GeekInterview.com
Series: Subject: Topic:
Question: 82 of 129

What is surrogate key ? Where we use it explain with examples?

Asked by: Interview Candidate | Asked on: Oct 18th, 2005

Editorial / Best Answer

Answered by: saravanan

Answered On : Dec 2nd, 2005

Surrogate key is a unique identification key, it is like an artificial or alternative key to production key, bz the production key may be alphanumeric or composite key but the surrogate key is always single numeric key. Assume the production key is an alphanumeric field if you create an index for this fields it will occupy more space, so it is not advisable to join/index, bz generally all the datawarehousing fact table are having historical data. These factable are linked with so many dimension table. if it's a numerical fields the performance is high

Showing Answers 1 - 23 of 23 Answers
mallakishore

Answered On : Oct 20th, 2005

View all answers by mallakishore

Surrogate key is the primary key for the Dimensional table.

  
Login to rate this answer.
rvishnudas

Answered On : Oct 30th, 2005

View all answers by rvishnudas

Surrogate key is a substitution for the natural primary key.

It is just a unique identifier or number for each row that can be used for the primary key to the table.

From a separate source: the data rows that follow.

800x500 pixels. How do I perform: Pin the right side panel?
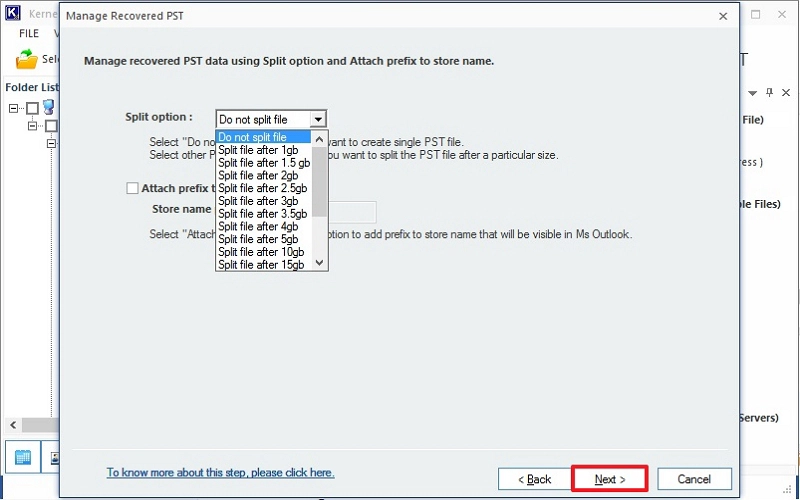click(770, 92)
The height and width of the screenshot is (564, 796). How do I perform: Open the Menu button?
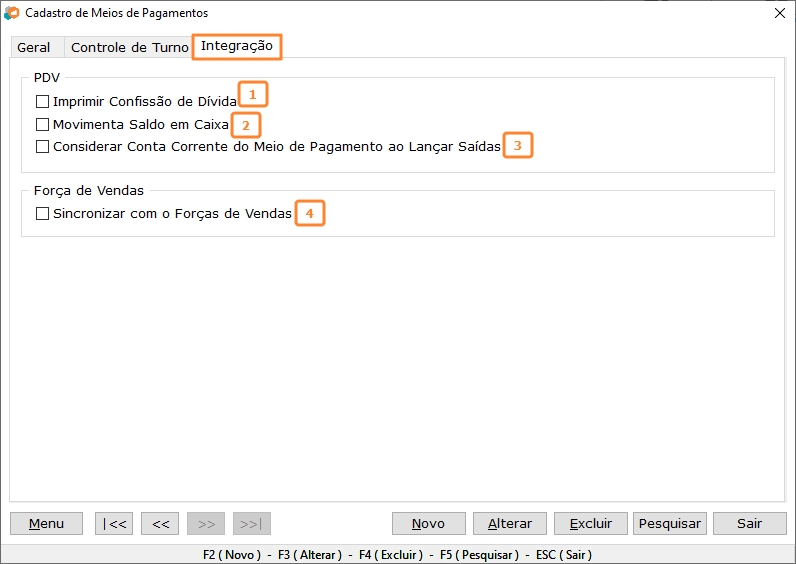tap(46, 524)

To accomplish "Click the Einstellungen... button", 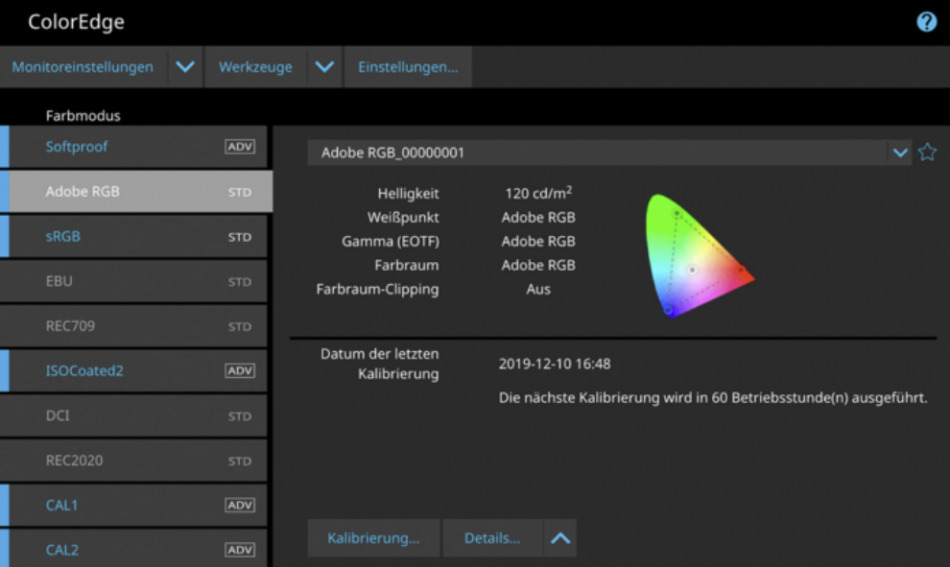I will [x=408, y=67].
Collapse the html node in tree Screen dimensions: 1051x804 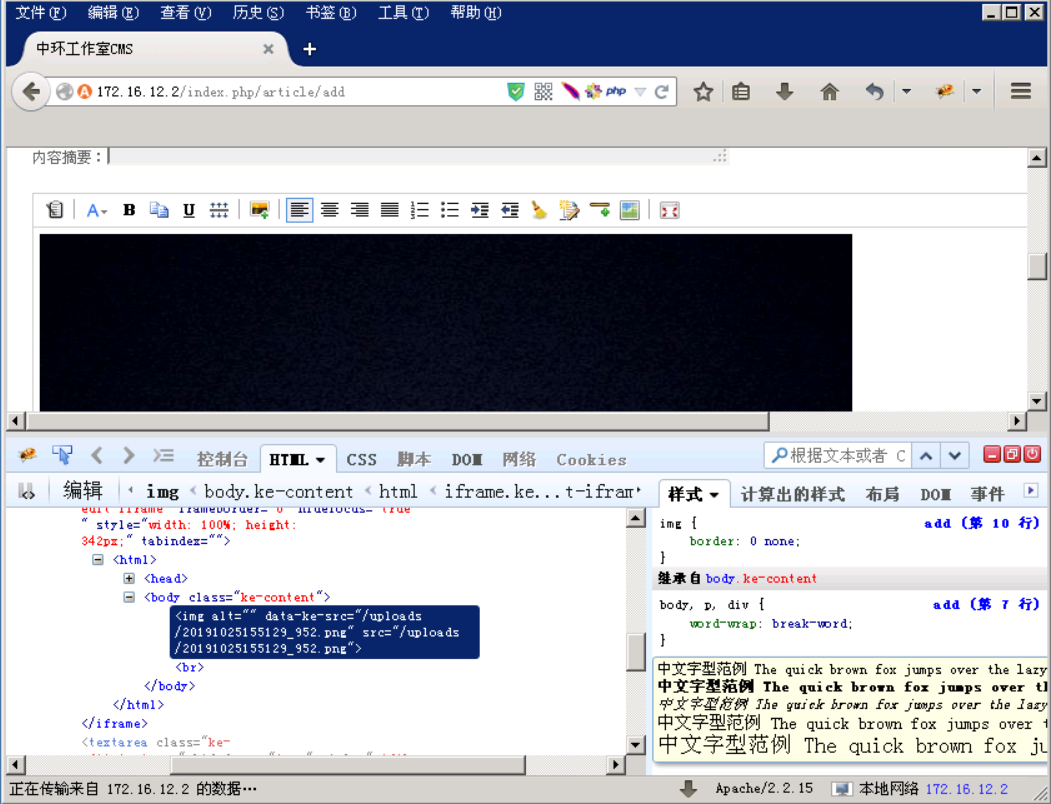pos(98,560)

The only requirement for a surrogate primary key is that it is unique for each row in the table.

Data warehouses typically use a surrogate, (also known as artificial or identity key), key for the dimension tables primary keys. They can use Infa sequence generator, or Oracle sequence, or SQL Server Identity values for the surrogate key.

It is useful because the natural primary key (i.e. Customer Number in Customer table) can change and this makes updates more difficult.

Some tables have columns such as AIRPORT_NAME or CITY_NAME which are stated as the primary keys (according to the business users) but, not only can these change, indexing on a numerical value is probably better and you could consider creating a surrogate key called, say, AIRPORT_ID. This would be internal to the system and as far as the client is concerned you may display only the AIRPORT_NAME.

Another benefit you can get from surrogate keys (SID) is :

Tracking the SCD - Slowly Changing Dimension.

Let me give you a simple, classical example:

On the 1st of January 2002, Employee 'E1' belongs to Business Unit 'BU1' (that's what would be in your Employee Dimension). This employee has a turnover allocated to him on the Business Unit 'BU1' But on the 2nd of June the Employee 'E1' is muted from Business Unit 'BU1' to Business Unit 'BU2.' The entire new turnovers have to belong to the new Business Unit 'BU2' but the old one should belong to the Business Unit 'BU1.'

If you used the natural business key 'E1' for your employee within your datawarehouse everything would be allocated to Business Unit 'BU2' even what actually belongs to 'BU1.'

If you use surrogate keys, you could create on the 2nd of June a new record for the Employee 'E1' in your Employee Dimension with a new surrogate key.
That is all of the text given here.